◆ **Texte à lire**
——

Complexité

Comprendre la science des systèmes complexes

Emergence

L'émergence est une propriété fondamentale des systèmes complexes. Malgré son large usage scientifique, le concept d'émergence n'est pas défini de manière univoque et est employé différemment selon les disciplines. Par-delà cette polysémie, une caractéristique fondamentale peut être jugée suffisante pour définir l'émergence. Ce concept central de la science ne va pas cependant sans poser de redoutables problèmes.

 

1) Caractéristique fondamentale

 

Au cours de leur développement, les systèmes génèrent des propriétés qui ne peuvent être expliquées par les propriétés de leurs éléments. Cette propriété est formulée communément par l'idée que le tout est plus que la somme de ses parties. Pour être plus précis, il faudrait plutôt dire que le tout est quelque chose de différent que la somme de ses parties. La science de la complexité peut ainsi définie comme l'étude des phénomènes qui émergent d'un ensemble d'éléments en interaction.  Il est en outre remarquable que les phénomènes émergents apparaissent en l'absence de toute coordination ou contrôle central. L'émergence se réalise en l'absence "main invisible".

——

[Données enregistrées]
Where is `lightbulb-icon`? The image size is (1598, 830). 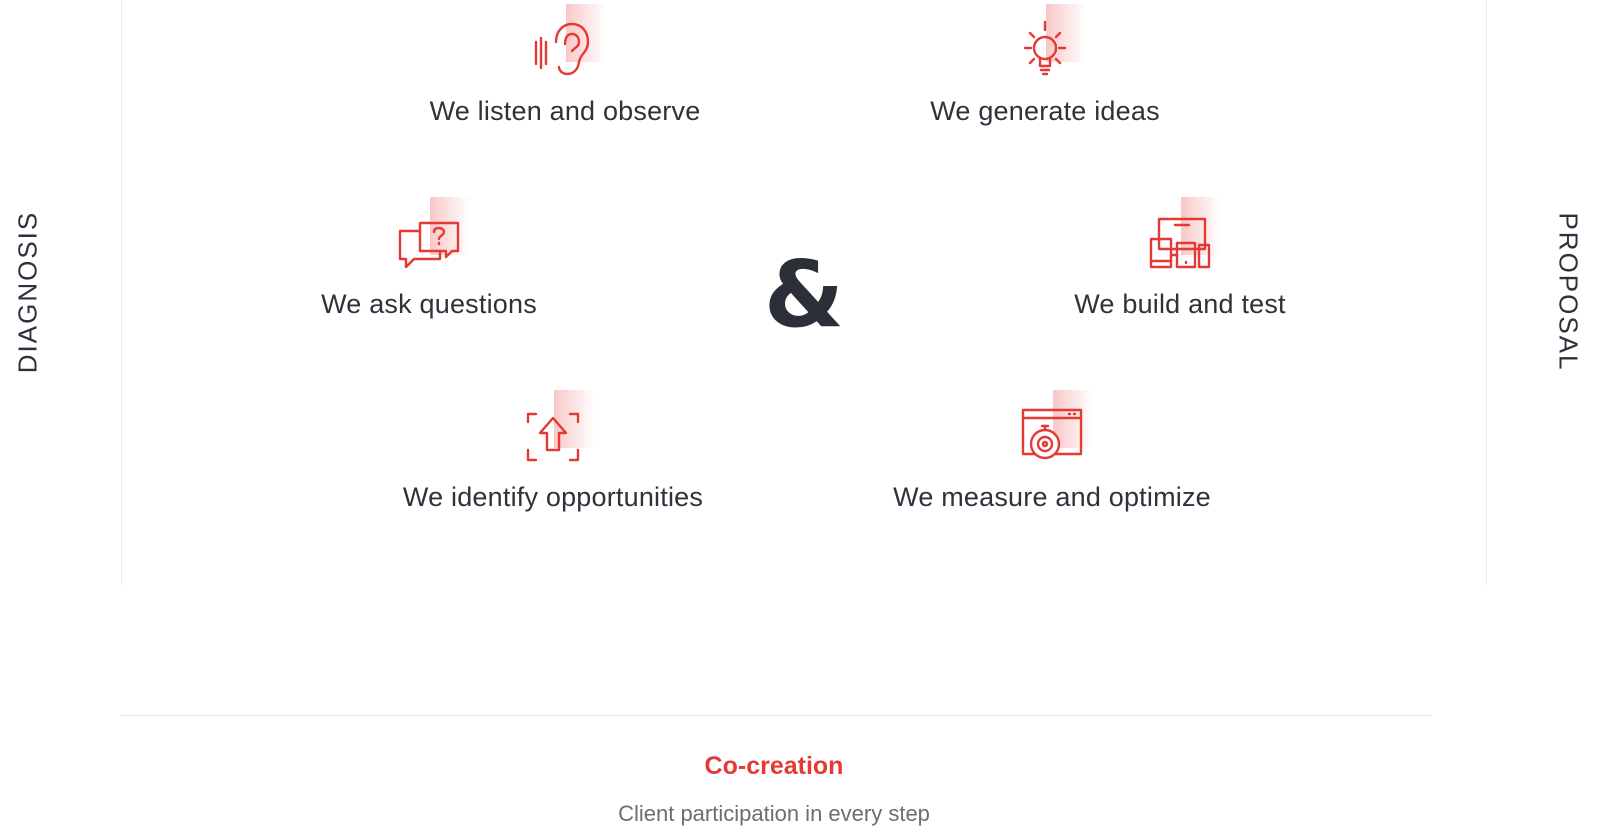 lightbulb-icon is located at coordinates (1045, 48). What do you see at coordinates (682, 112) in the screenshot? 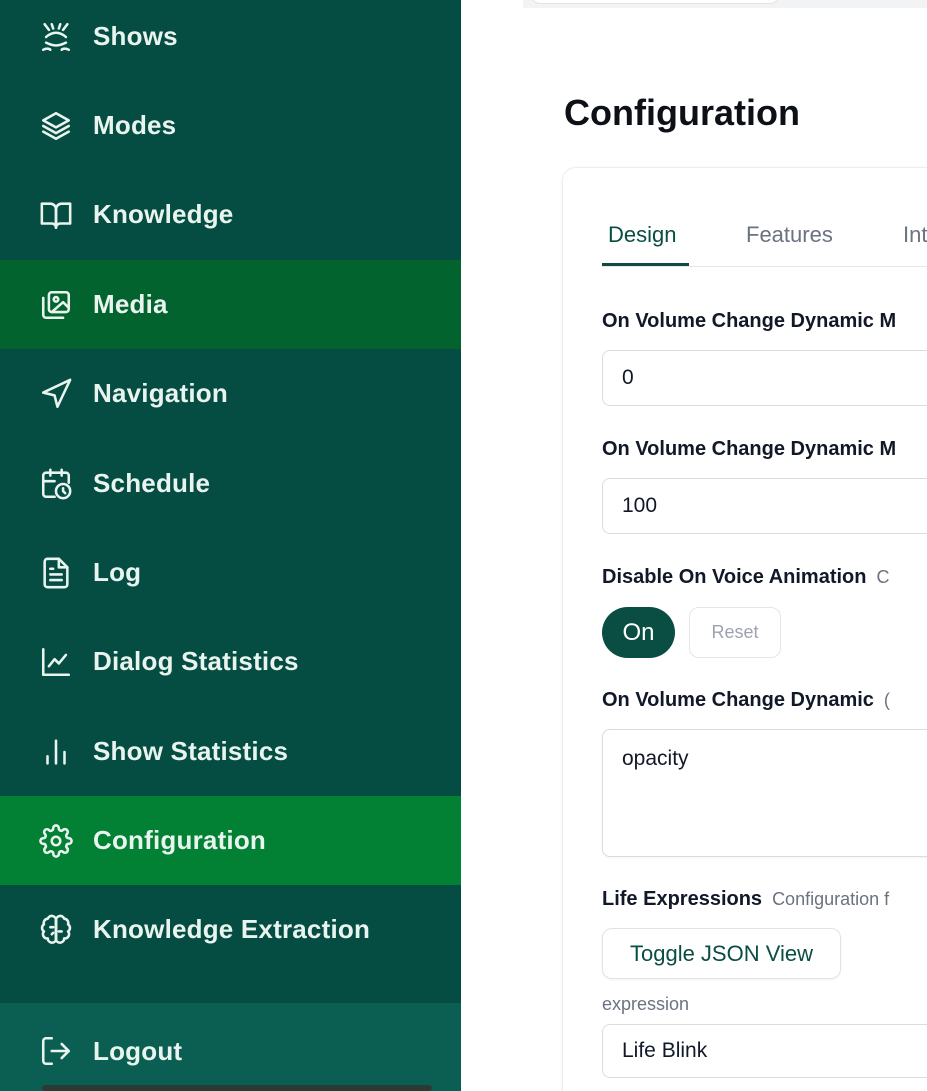
I see `page-title: Configuration` at bounding box center [682, 112]. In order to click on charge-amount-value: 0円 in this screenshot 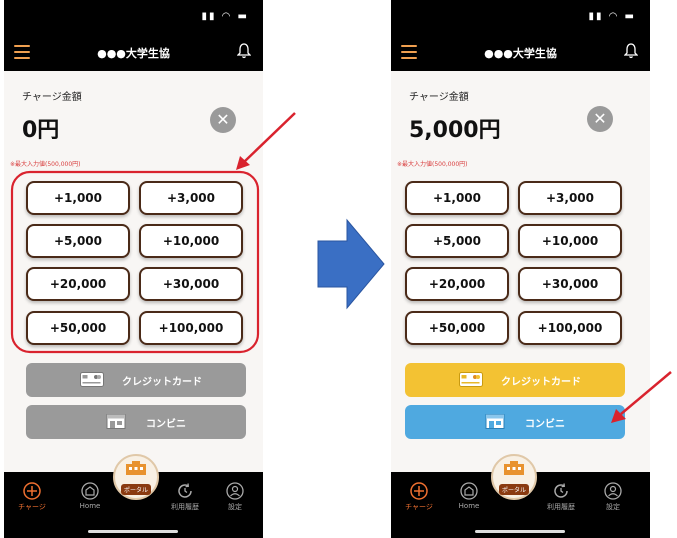, I will do `click(41, 130)`.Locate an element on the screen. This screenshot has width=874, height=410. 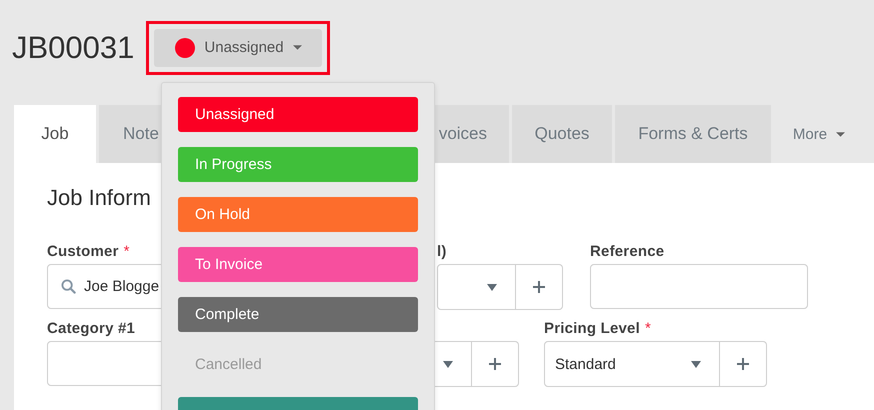
status-option: On Hold is located at coordinates (298, 214).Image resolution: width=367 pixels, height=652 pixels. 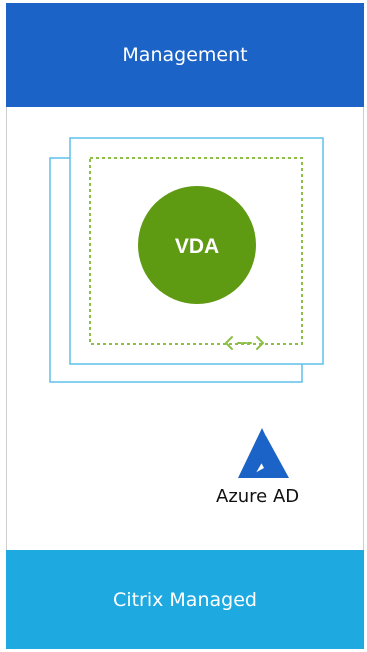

——

◆ **Tâche**
Pouvez-vous résumer en deux phrases le texte sur l'émergence ? Les enregistrements ne jouent ici aucun rôle.

◆ **Réponse**
L'émergence, propriété fondamentale des systèmes complexes, n'est pas définie de manière univoque et s'emploie différemment selon les disciplines. Au cours de leur développement, ces systèmes génèrent, sans coordination ni contrôle central, des propriétés que celles de leurs éléments ne peuvent expliquer, le tout étant quelque chose de différent de la somme de ses parties.